INSTRUCTIONS TO FOLLOW: When you write out the records, keep every word exact and drop the pictures.

SOURCE DATA:
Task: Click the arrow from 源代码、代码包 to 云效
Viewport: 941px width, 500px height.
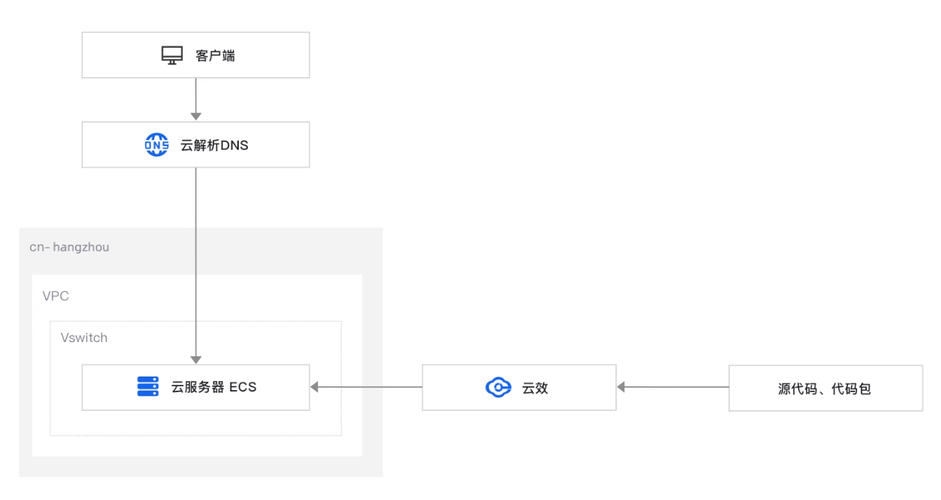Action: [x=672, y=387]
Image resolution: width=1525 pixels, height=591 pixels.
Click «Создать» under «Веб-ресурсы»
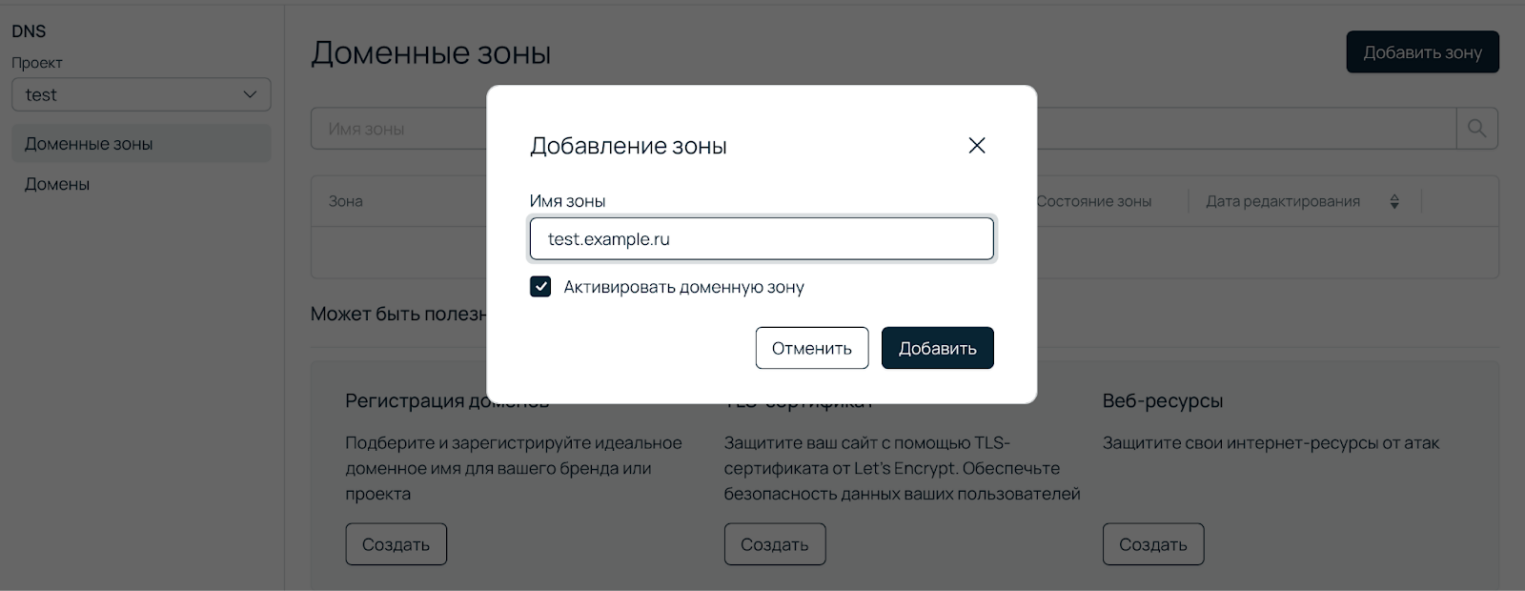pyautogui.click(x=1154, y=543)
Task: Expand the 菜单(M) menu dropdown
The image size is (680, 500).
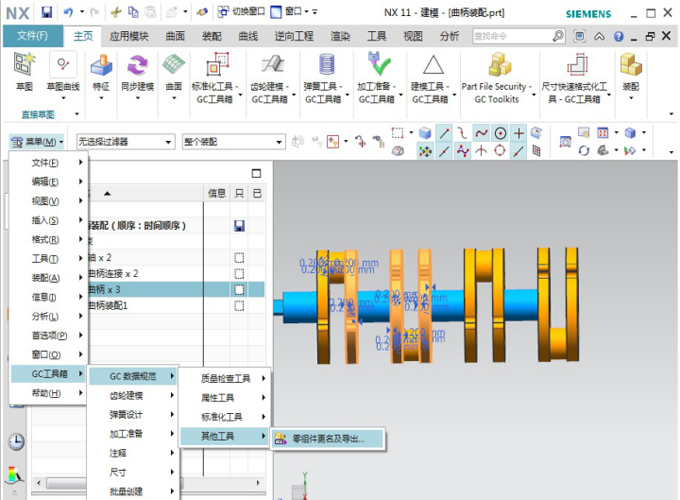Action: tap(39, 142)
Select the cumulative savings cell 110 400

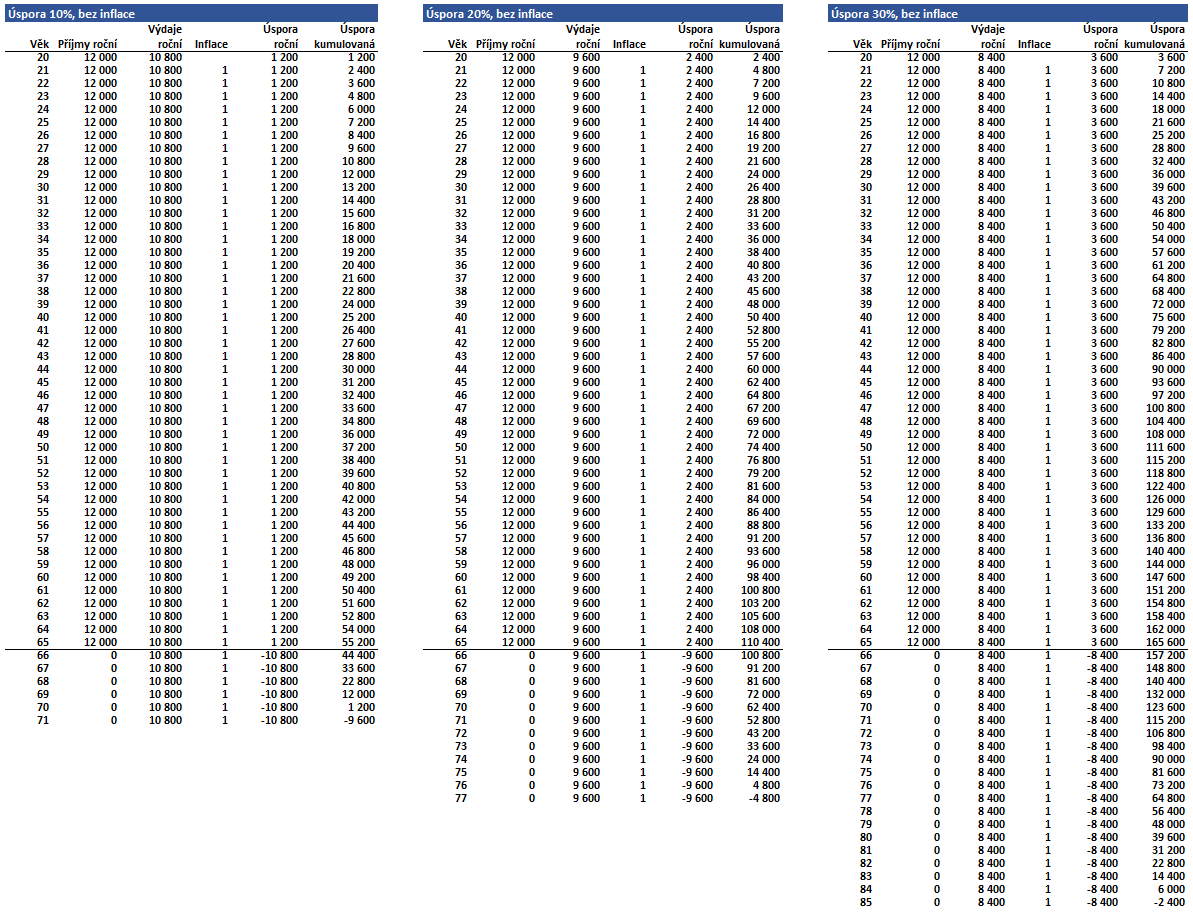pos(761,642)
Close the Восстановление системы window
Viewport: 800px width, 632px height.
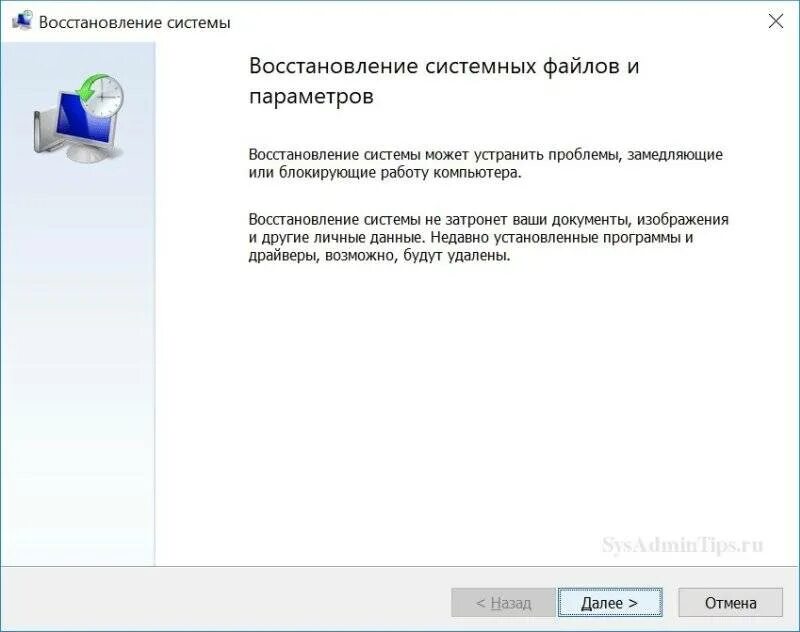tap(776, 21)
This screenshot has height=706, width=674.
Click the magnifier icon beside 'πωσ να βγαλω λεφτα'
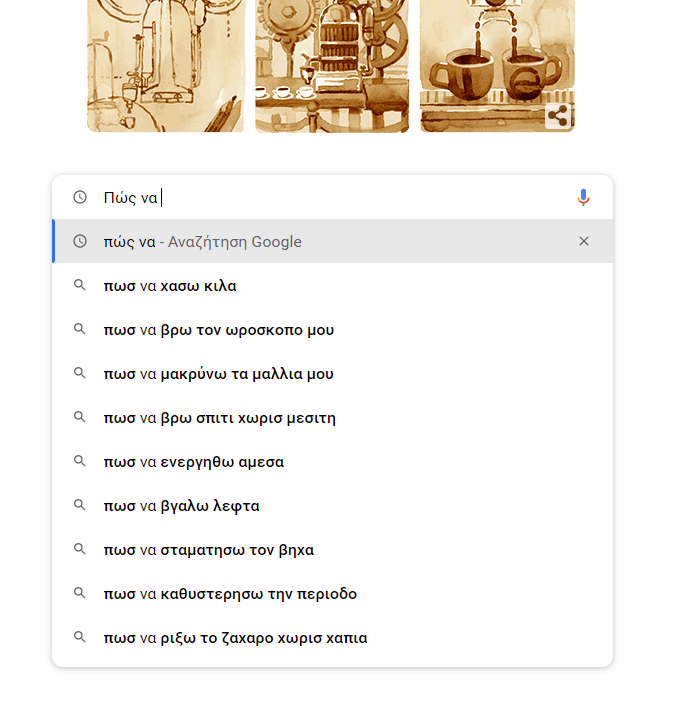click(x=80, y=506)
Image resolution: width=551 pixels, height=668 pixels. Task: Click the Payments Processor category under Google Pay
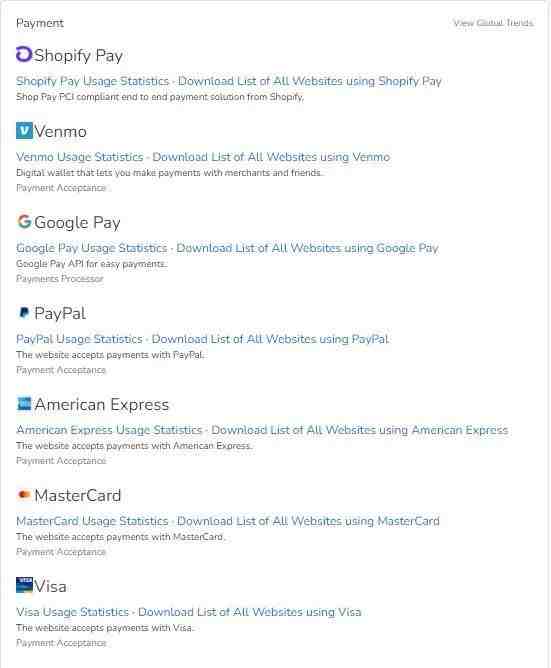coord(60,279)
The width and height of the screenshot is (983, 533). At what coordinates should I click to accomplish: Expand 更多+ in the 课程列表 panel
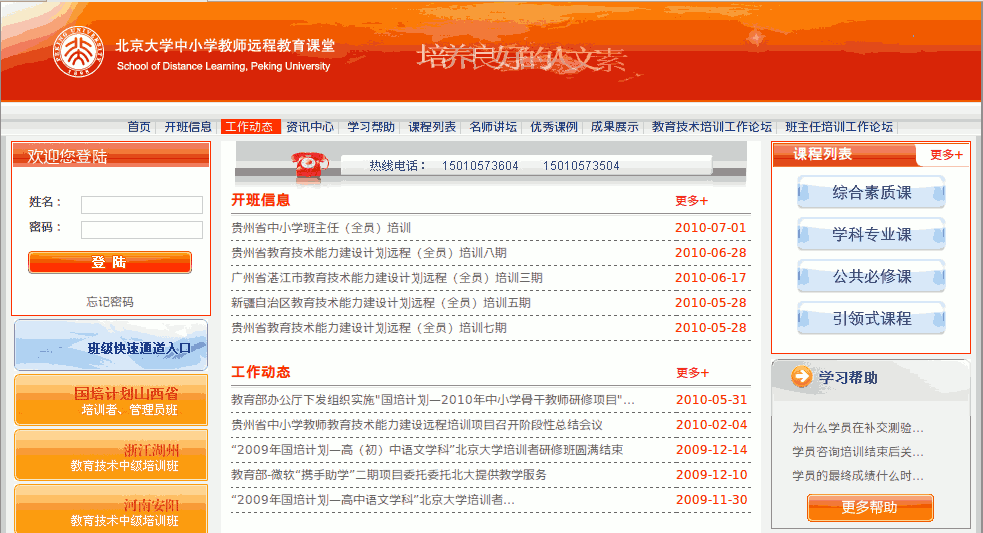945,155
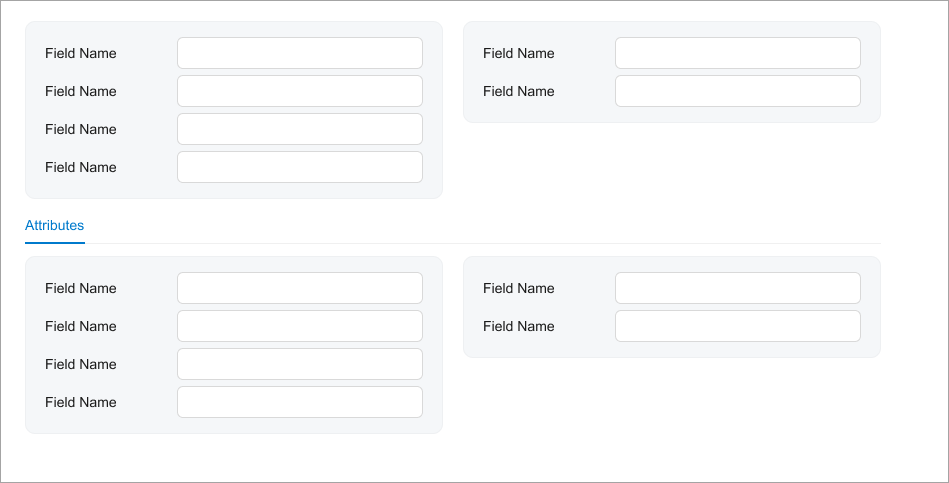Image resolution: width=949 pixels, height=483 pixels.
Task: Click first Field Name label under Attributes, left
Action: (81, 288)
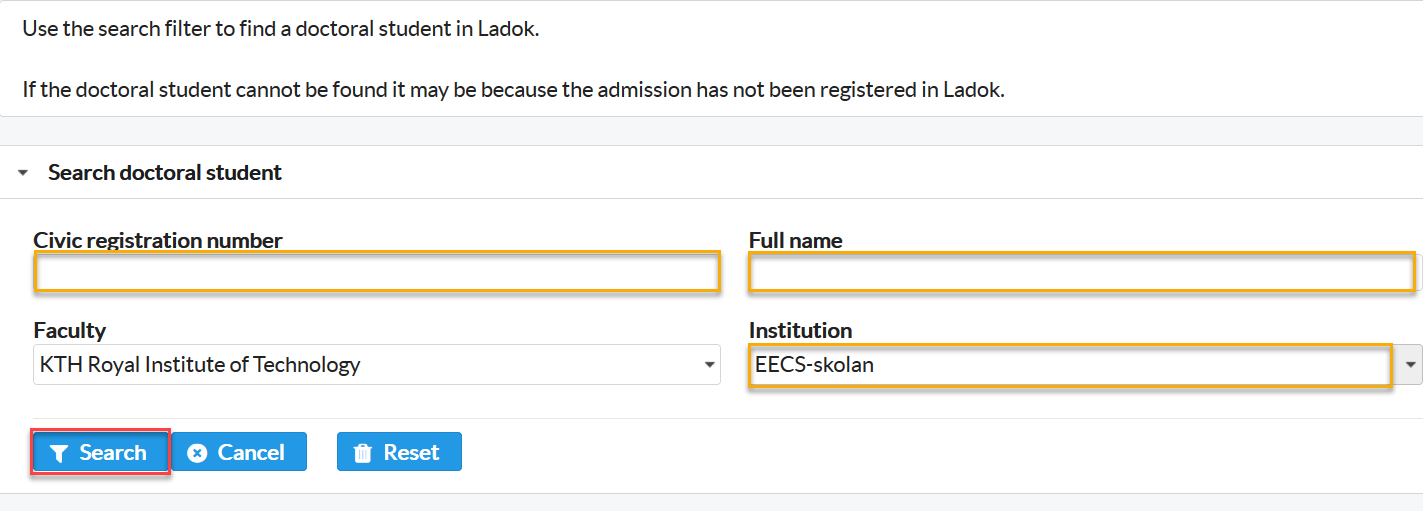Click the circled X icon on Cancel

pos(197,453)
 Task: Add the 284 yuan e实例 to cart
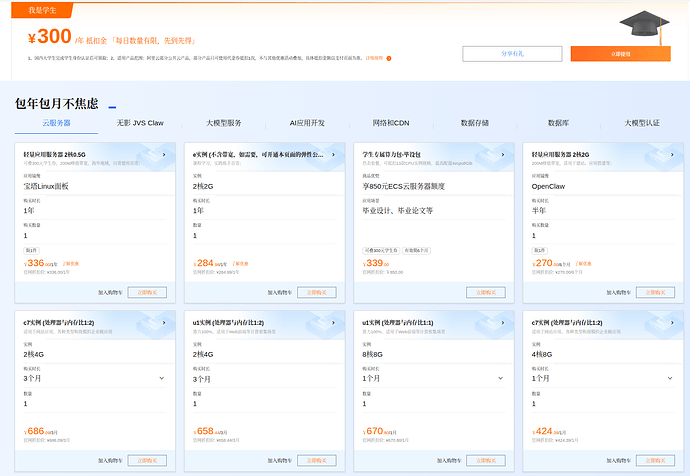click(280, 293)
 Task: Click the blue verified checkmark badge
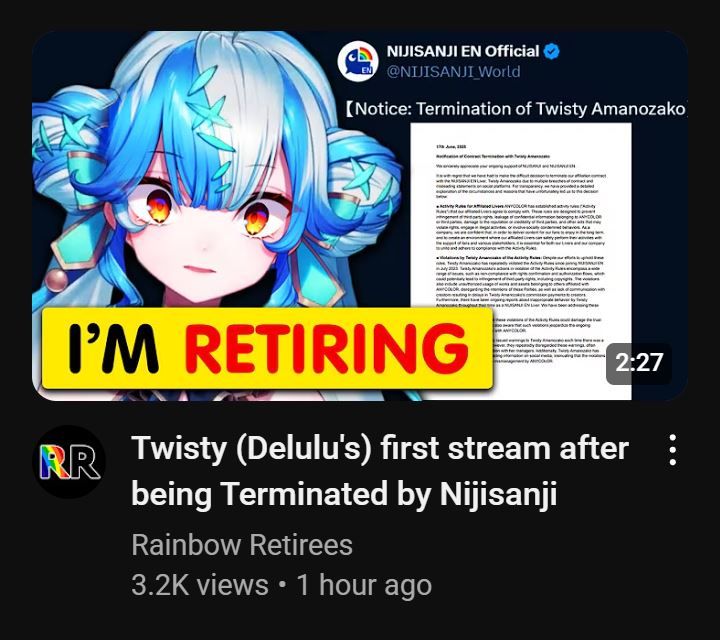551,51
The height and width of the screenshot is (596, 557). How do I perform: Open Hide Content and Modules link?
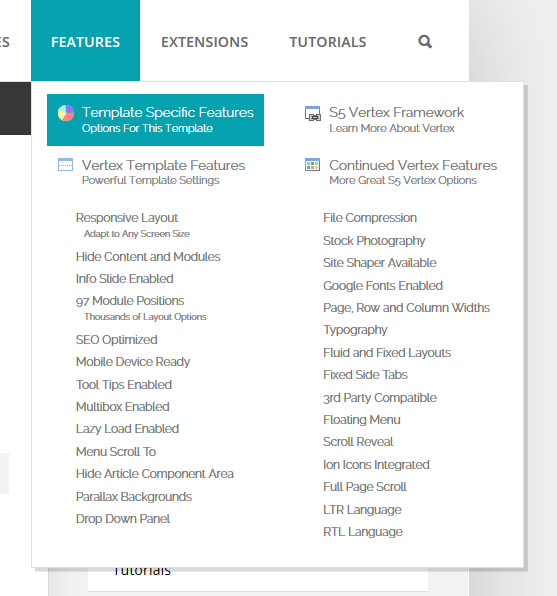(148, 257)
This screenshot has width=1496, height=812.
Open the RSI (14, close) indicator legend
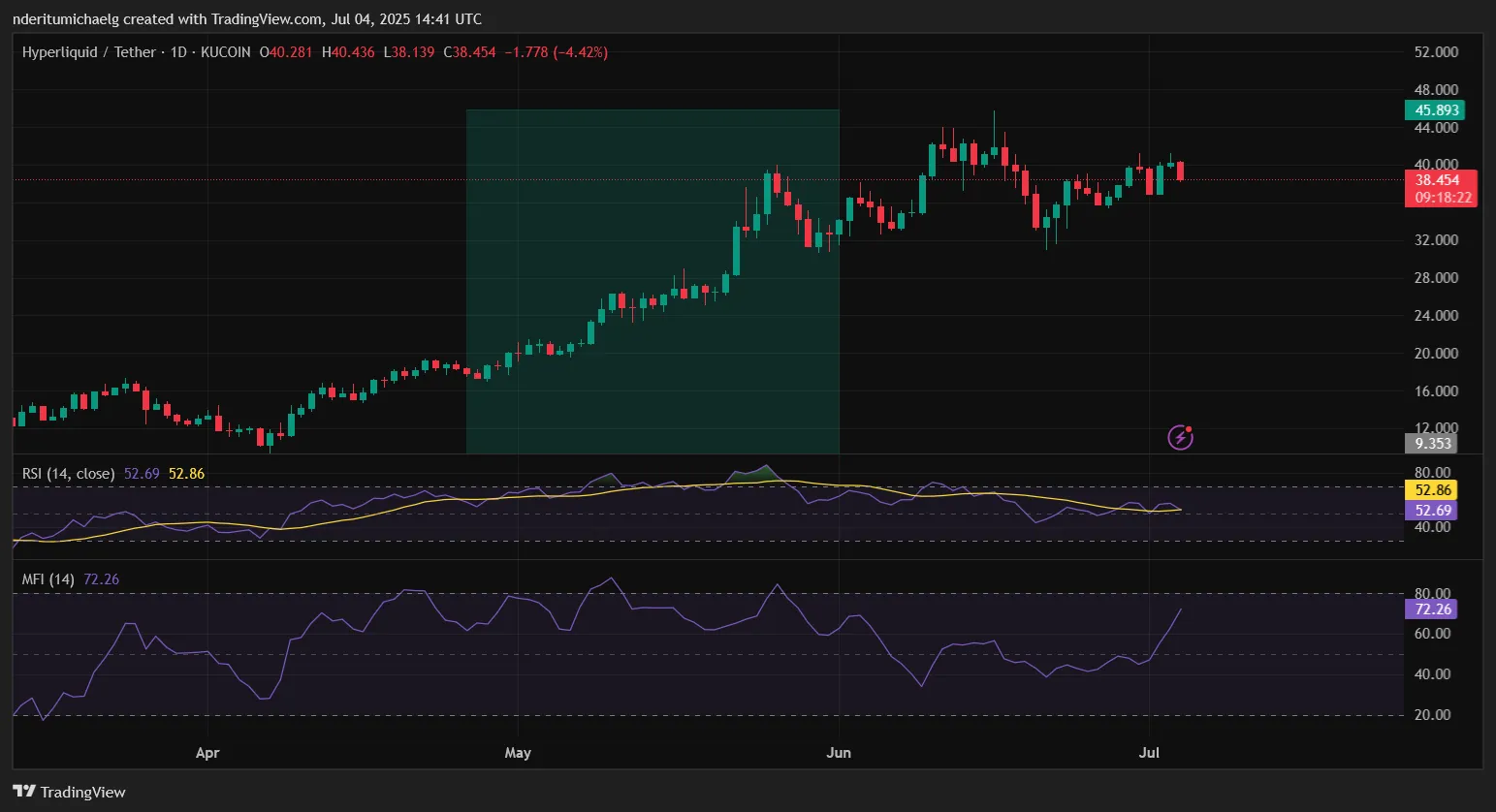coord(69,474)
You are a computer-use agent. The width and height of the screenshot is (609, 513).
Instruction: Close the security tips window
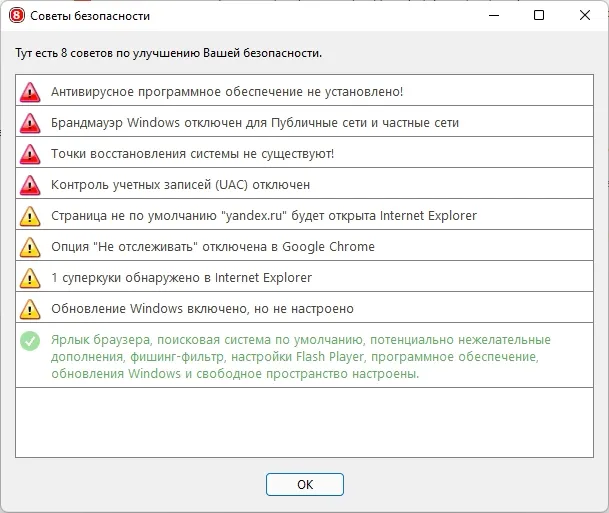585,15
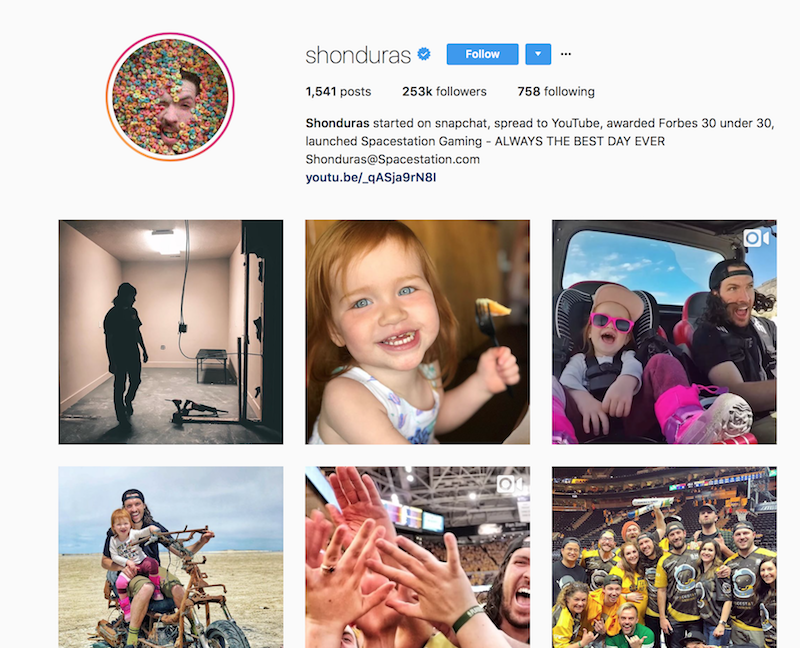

EXERCISE SOLUTION:
Task: Click the arrow from 源代码、代码包 to 云效
Viewport: 941px width, 500px height.
Action: [x=672, y=387]
Image resolution: width=1525 pixels, height=591 pixels.
Click «Создать» under «Веб-ресурсы»
pyautogui.click(x=1154, y=543)
Task: Expand the 菜单(M) menu dropdown
The image size is (680, 500).
Action: tap(39, 142)
Select the cumulative savings cell 110 400

pos(761,642)
Close the Восстановление системы window
Viewport: 800px width, 632px height.
tap(776, 21)
This screenshot has height=706, width=674.
Click the magnifier icon beside 'πωσ να βγαλω λεφτα'
click(x=80, y=506)
Image resolution: width=551 pixels, height=668 pixels. Task: Click the Payments Processor category under Google Pay
coord(60,279)
The width and height of the screenshot is (983, 533). At what coordinates should I click to accomplish: Expand 更多+ in the 课程列表 panel
945,155
Image resolution: width=949 pixels, height=483 pixels.
Task: Click first Field Name label under Attributes, left
Action: (81, 288)
Click the circled X icon on Cancel

pos(197,453)
 Task: Add the 284 yuan e实例 to cart
click(280, 293)
 Task: Click the blue verified checkmark badge
551,51
The height and width of the screenshot is (596, 557). How do I perform: Open Hide Content and Modules link?
(148, 257)
This screenshot has width=1496, height=812.
Open the RSI (14, close) indicator legend
coord(69,474)
You are a computer-use agent. The width and height of the screenshot is (609, 513).
Instruction: Close the security tips window
585,15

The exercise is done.